Published online Oct 21, 2014. doi: 10.3748/wjg.v20.i39.14156
Revised: February 17, 2014
Accepted: April 21, 2014
Published online: October 21, 2014
Chronic hepatitis B (CHB) is a widespread infectious disease with unfavorable outcomes and life-threatening consequences for patients, in spite of modern vaccination and antiviral treatment modalities. Cutting-edge experimental approaches have demonstrated key pathways that involve cross-talk between viral particles and host immune cells. All events, including penetration of hepatitis B virus (HBV) particles into host cells, establishing persistence, and chronization of CHB infection, and possibility of complete elimination of HBV particles are controlled by the immune system. Researchers have paid special attention to the replication capacity of HBV in host cells, which is associated with cellular changes that reflect presentation of viral antigens and variability of HBV antigen features. In addition, specific HBV proteins have an immune-modulating ability to initiate molecular mechanisms that “avoid” control by the immune system. The relationship between immunological shifts and chronic infection stages has been intensively studied since it was recognized that the immune system is a direct participant in the recurrent (cyclic) nature of CHB. Understanding the wide diversity of molecular pathways and the crosstalk between innate and adaptive immune system components will provide fresh insight into CHB immune pathogenesis and the possibilities of developing new treatment strategies for this disease.
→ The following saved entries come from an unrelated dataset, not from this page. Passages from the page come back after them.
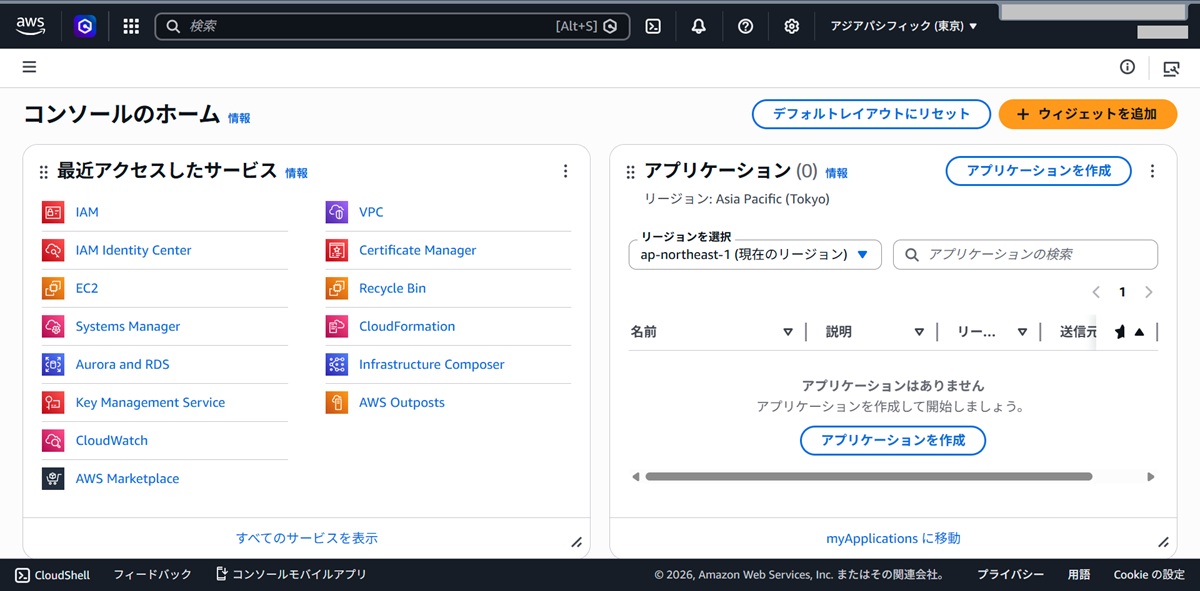Open the CloudShell item in the footer
This screenshot has height=591, width=1200.
[x=52, y=575]

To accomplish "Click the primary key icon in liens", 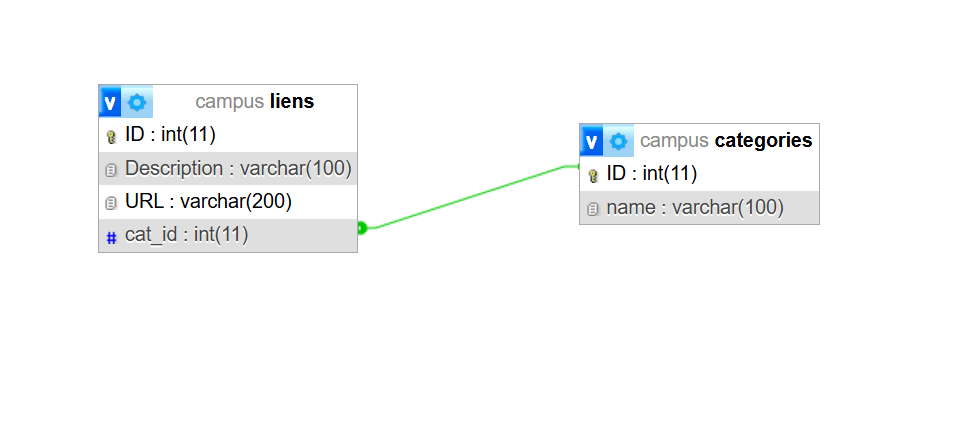I will 111,135.
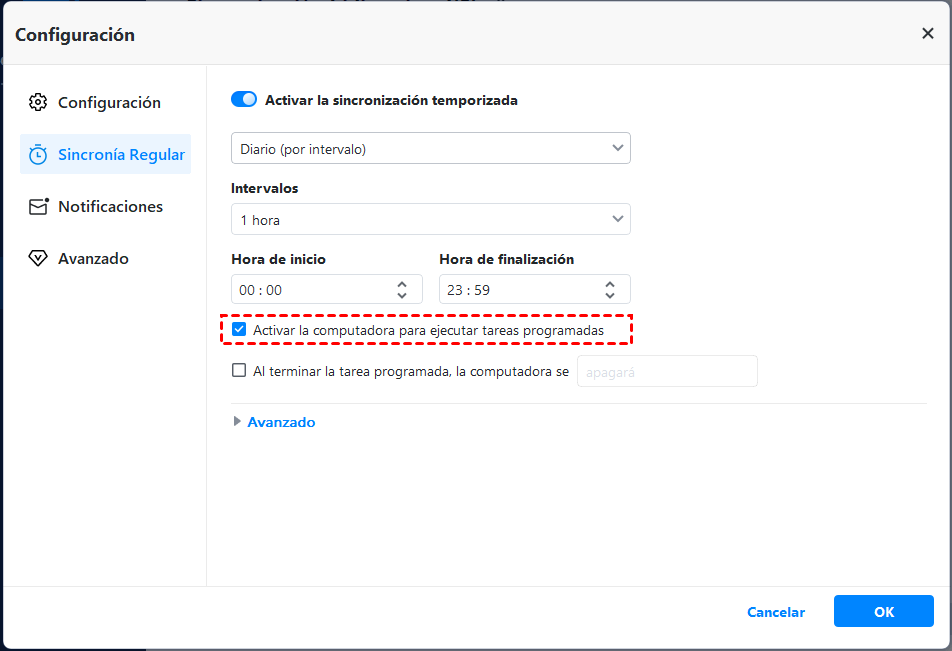Increase Hora de inicio with up arrow
Image resolution: width=952 pixels, height=651 pixels.
402,284
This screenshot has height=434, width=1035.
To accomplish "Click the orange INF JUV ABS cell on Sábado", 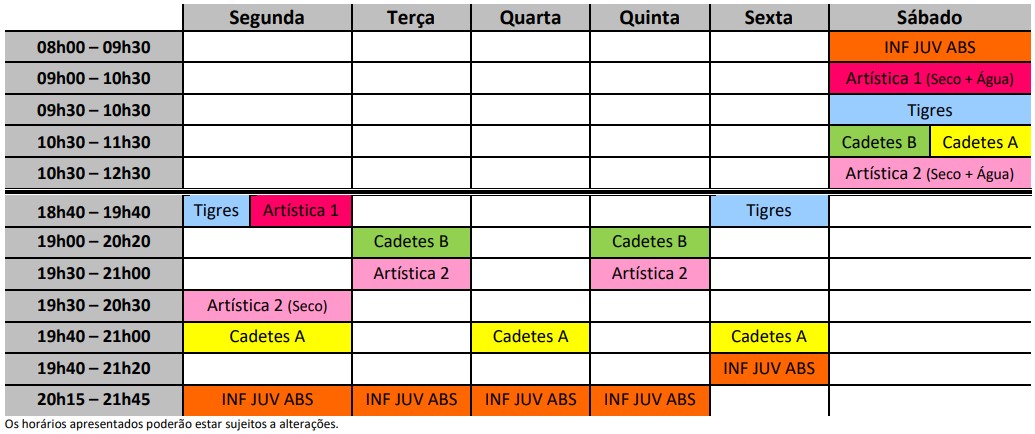I will (931, 47).
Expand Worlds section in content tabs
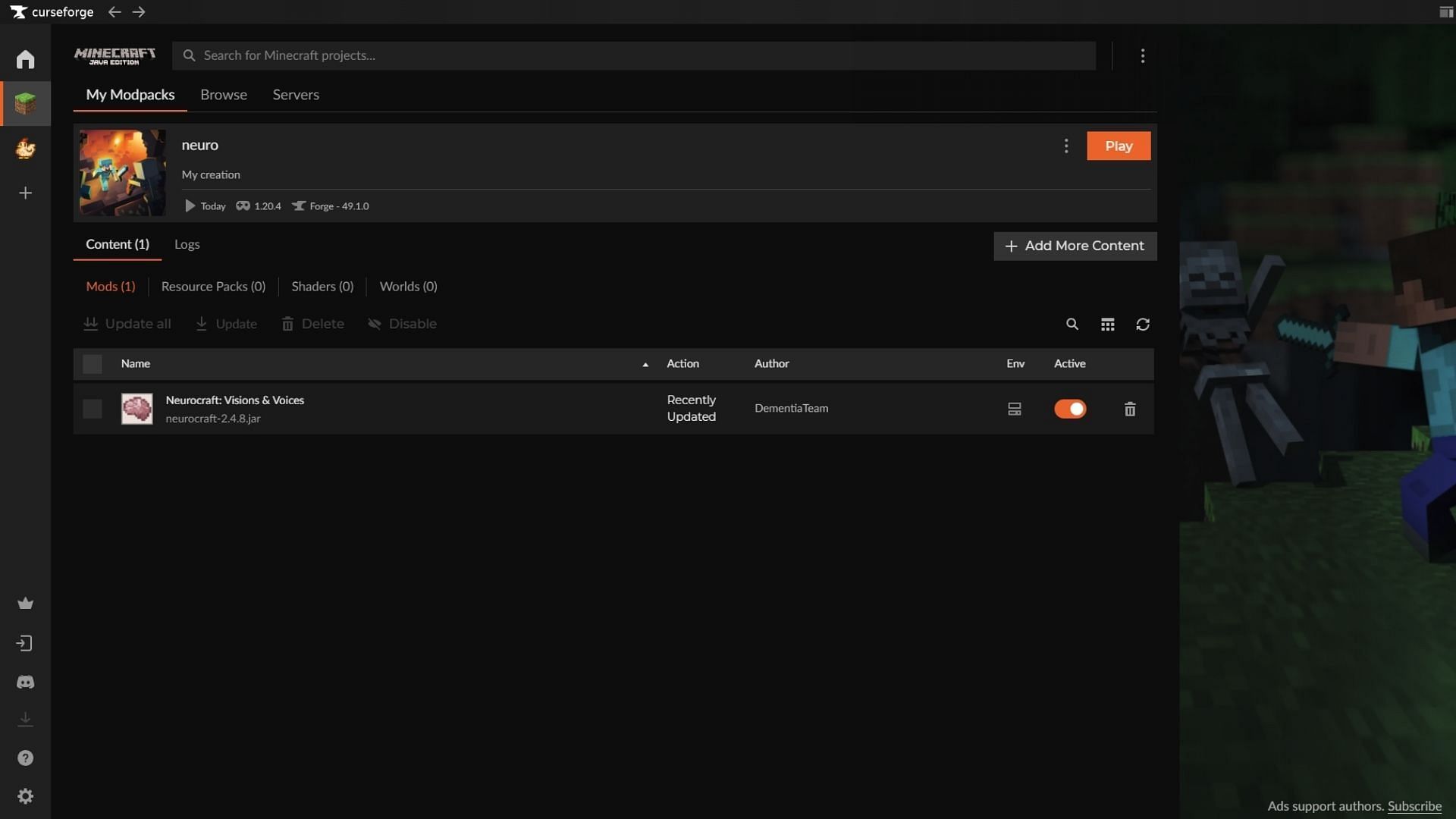The image size is (1456, 819). (407, 286)
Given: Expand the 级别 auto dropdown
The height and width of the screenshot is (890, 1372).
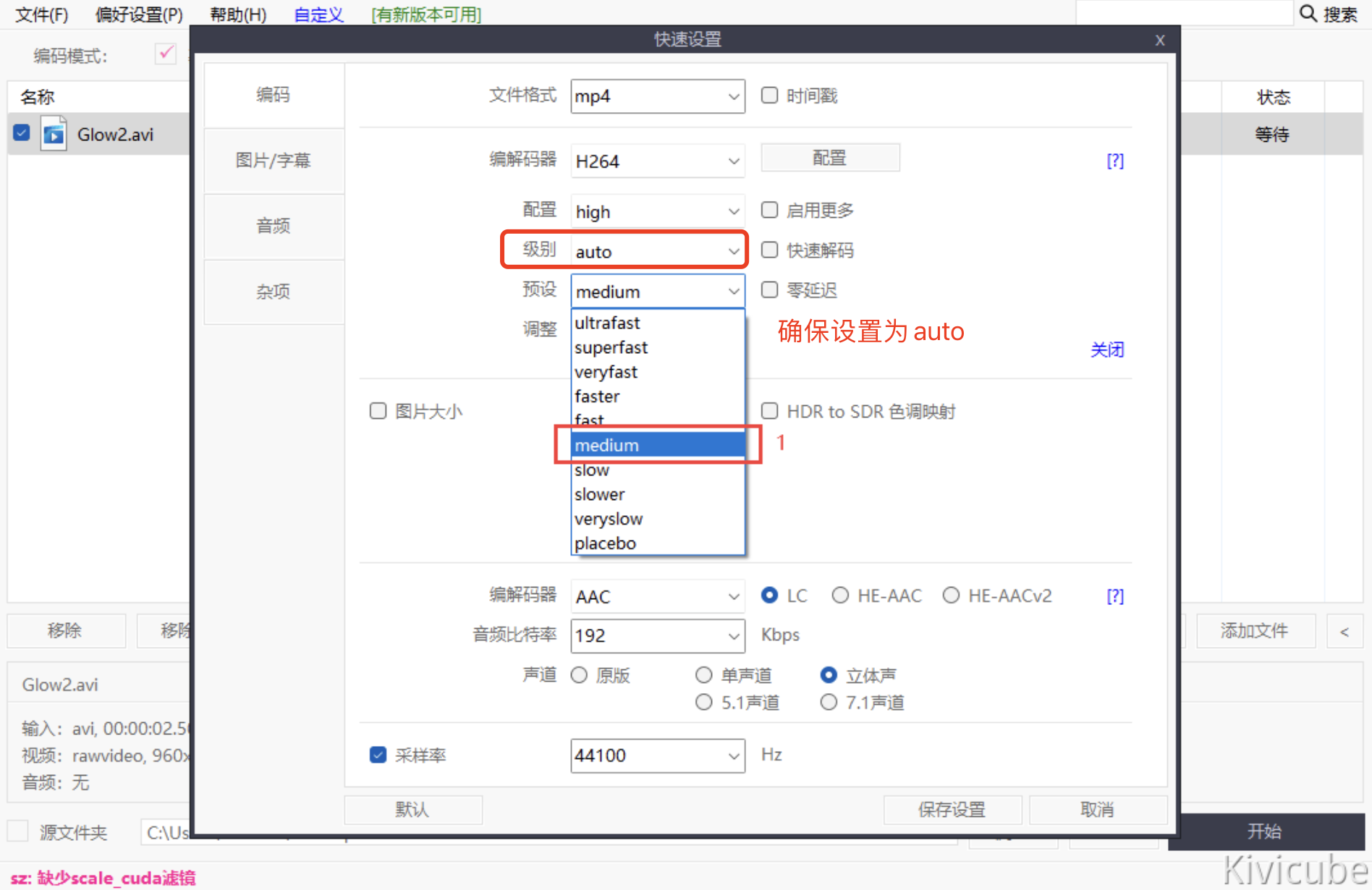Looking at the screenshot, I should click(657, 252).
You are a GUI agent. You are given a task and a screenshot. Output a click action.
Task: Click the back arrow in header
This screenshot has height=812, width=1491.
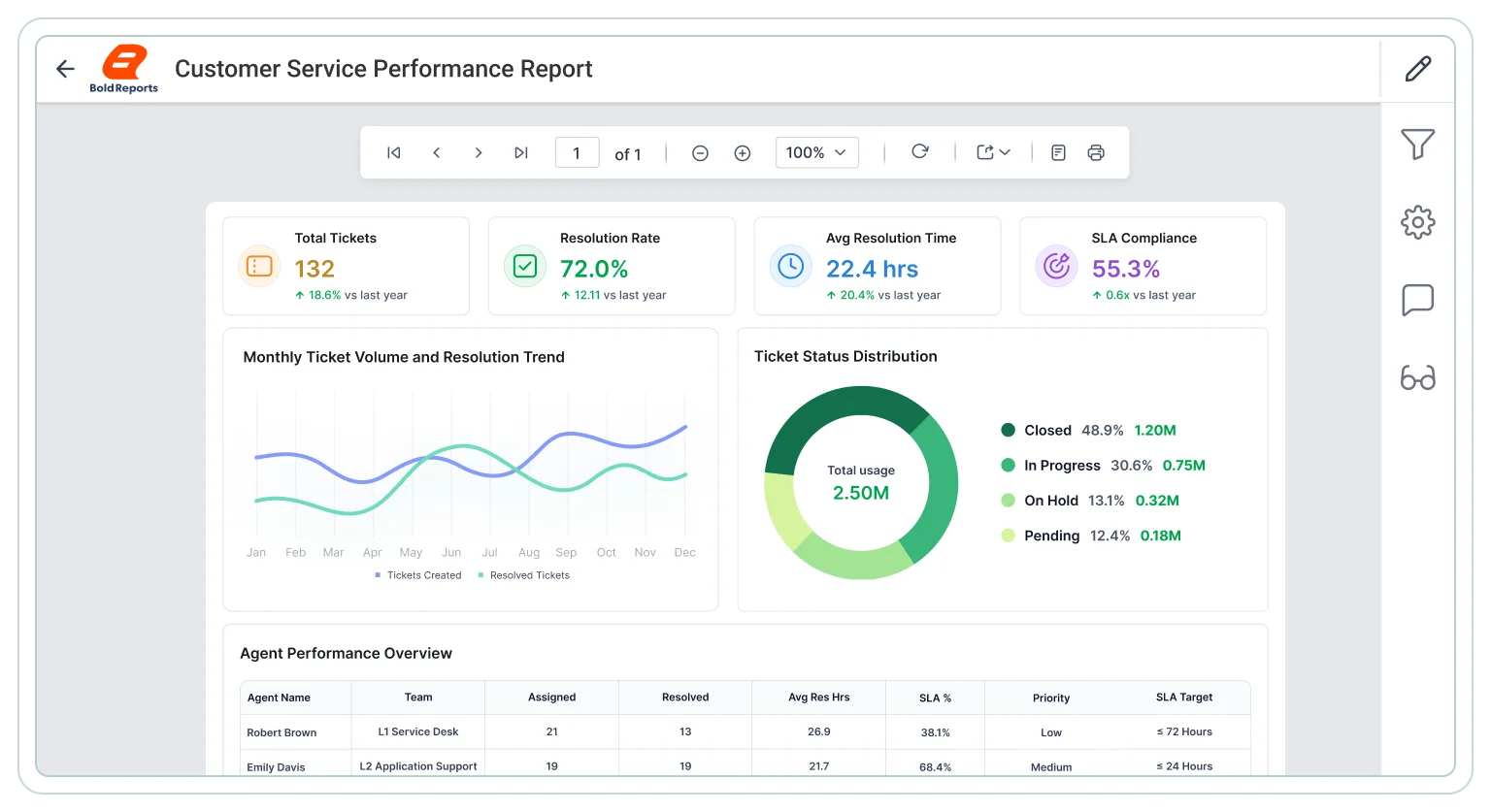pyautogui.click(x=65, y=69)
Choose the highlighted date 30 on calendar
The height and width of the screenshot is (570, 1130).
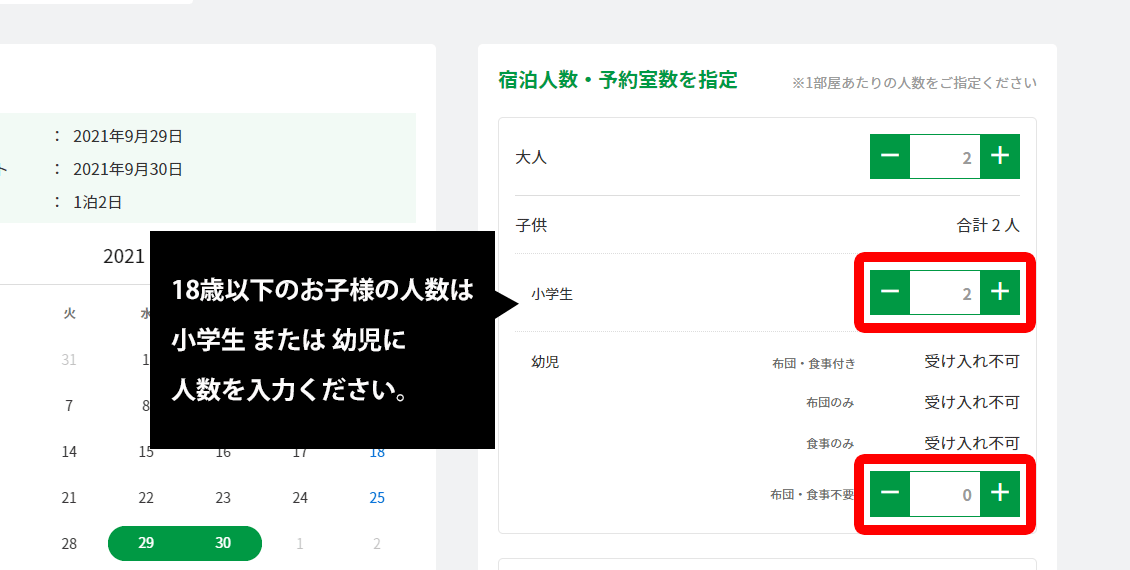pyautogui.click(x=223, y=543)
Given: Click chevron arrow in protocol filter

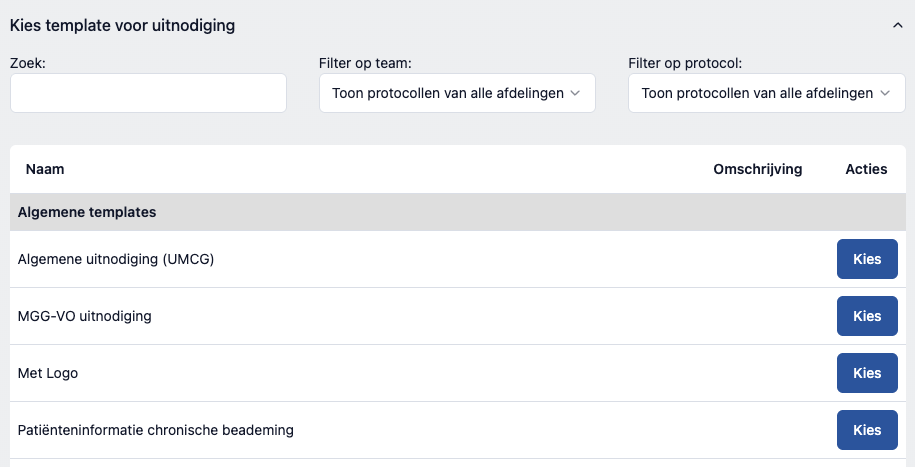Looking at the screenshot, I should (x=884, y=93).
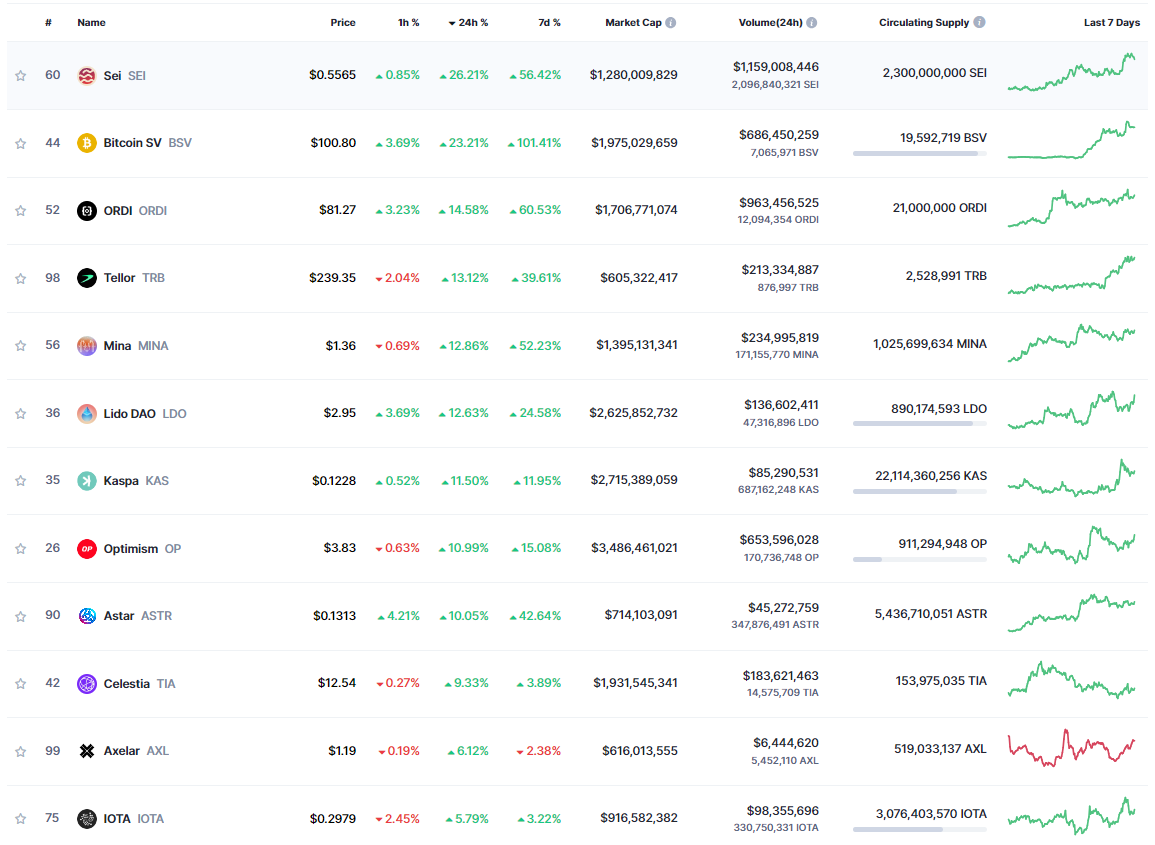
Task: Click the ORDI black logo icon
Action: click(x=86, y=211)
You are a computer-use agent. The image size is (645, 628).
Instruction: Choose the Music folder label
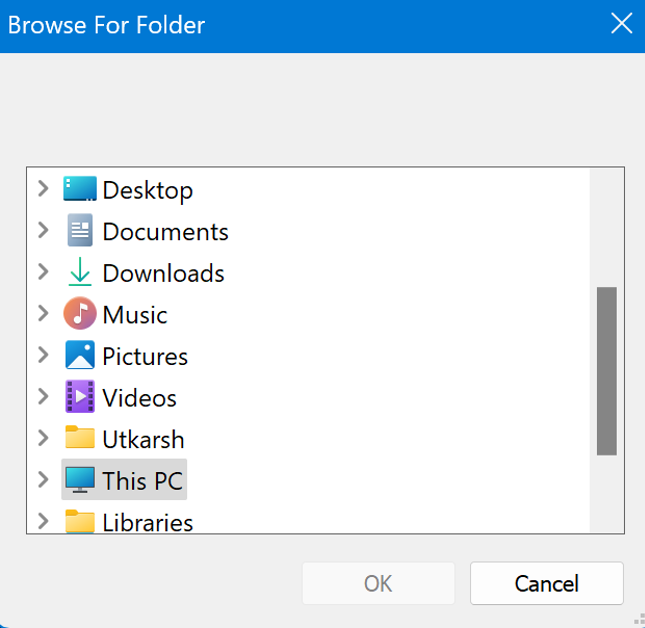pyautogui.click(x=135, y=315)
Core tip: Chronic hepatitis B (CHB) immunopathogenesis has been comprehensively studied worldwide. Current evidence on the molecular pathways, crosstalk between viral particles and host cells, the role of viral proteins in triggering immune responses, and the content of recruited cells during different stages of viral infection is reviewed aimed at comprehensive analysis and systematization. Concepts concerning the interactions of immune cells in persistent CHB infection have changed, reflecting the possibility of designing new treatment strategies for this disease based on personalized approaches, molecular pathways, and evidence-based criteria.